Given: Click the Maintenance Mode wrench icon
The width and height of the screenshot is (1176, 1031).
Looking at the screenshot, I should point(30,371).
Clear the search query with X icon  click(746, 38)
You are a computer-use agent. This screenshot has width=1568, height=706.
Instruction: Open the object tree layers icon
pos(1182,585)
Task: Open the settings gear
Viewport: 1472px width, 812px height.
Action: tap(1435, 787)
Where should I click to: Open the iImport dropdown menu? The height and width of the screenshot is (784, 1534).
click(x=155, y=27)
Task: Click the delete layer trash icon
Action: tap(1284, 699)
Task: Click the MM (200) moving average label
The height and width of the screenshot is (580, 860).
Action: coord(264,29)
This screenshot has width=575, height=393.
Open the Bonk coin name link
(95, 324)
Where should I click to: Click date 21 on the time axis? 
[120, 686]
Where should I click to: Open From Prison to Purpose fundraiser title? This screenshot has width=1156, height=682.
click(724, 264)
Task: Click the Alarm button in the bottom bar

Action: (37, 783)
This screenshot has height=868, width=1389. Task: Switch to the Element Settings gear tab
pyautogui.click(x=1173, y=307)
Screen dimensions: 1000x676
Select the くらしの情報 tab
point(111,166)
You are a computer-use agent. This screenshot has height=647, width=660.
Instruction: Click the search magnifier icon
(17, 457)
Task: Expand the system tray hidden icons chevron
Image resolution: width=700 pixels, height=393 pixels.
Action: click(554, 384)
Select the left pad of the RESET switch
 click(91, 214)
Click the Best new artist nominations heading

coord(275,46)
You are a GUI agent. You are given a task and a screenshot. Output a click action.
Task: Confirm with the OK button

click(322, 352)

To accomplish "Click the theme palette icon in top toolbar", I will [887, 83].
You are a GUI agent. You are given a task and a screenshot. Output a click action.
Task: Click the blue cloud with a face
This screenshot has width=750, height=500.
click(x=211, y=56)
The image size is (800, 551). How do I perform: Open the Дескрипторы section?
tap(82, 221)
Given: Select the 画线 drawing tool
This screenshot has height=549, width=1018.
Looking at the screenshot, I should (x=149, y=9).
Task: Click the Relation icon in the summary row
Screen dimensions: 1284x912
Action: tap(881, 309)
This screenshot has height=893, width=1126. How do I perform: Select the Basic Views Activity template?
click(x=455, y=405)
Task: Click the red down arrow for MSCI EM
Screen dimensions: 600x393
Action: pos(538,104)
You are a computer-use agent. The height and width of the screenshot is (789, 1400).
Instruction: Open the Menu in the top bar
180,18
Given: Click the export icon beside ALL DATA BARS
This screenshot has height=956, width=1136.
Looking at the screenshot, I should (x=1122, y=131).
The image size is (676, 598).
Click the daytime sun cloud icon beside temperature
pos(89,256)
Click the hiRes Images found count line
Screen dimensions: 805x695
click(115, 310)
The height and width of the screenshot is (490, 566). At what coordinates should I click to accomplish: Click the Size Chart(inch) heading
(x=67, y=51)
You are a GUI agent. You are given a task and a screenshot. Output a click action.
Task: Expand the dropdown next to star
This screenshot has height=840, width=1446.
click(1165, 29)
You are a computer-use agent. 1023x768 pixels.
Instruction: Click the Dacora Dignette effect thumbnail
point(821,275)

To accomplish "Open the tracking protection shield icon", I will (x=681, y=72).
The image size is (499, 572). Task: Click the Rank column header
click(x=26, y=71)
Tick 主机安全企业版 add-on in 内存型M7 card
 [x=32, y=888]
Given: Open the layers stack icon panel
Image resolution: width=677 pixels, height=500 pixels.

::::

Required action:
Would you copy exactly the lines from the one that contains "This screenshot has width=750, height=500." through the final line of the records above, including both?

Solution for this task:
This screenshot has width=750, height=500.
click(x=211, y=56)
The image size is (800, 551). How do I perform: Open the Дескрипторы section?
tap(82, 221)
Given: Select the 画线 drawing tool
This screenshot has height=549, width=1018.
Looking at the screenshot, I should (x=149, y=9).
Task: Click the Relation icon in the summary row
Screen dimensions: 1284x912
Action: tap(881, 309)
This screenshot has height=893, width=1126. How do I perform: Select the Basic Views Activity template?
click(x=455, y=405)
Task: Click the red down arrow for MSCI EM
Screen dimensions: 600x393
Action: pos(538,104)
You are a computer-use agent. The height and width of the screenshot is (789, 1400).
Instruction: Open the Menu in the top bar
180,18
Given: Click the export icon beside ALL DATA BARS
This screenshot has height=956, width=1136.
Looking at the screenshot, I should (x=1122, y=131).
The image size is (676, 598).
Click the daytime sun cloud icon beside temperature
pos(89,256)
Click the hiRes Images found count line
Screen dimensions: 805x695
click(115, 310)
The height and width of the screenshot is (490, 566). At what coordinates should I click to accomplish: Click the Size Chart(inch) heading
(x=67, y=51)
You are a GUI agent. You are given a task and a screenshot. Output a click action.
Task: Expand the dropdown next to star
This screenshot has height=840, width=1446.
click(1165, 29)
You are a computer-use agent. 1023x768 pixels.
Instruction: Click the Dacora Dignette effect thumbnail
point(821,275)

To accomplish "Open the tracking protection shield icon", I will (x=681, y=72).
The image size is (499, 572). Task: Click the Rank column header
click(x=26, y=71)
Tick 主机安全企业版 add-on in 内存型M7 card
 [x=32, y=888]
Given: Open the layers stack icon panel
Image resolution: width=677 pixels, height=500 pixels.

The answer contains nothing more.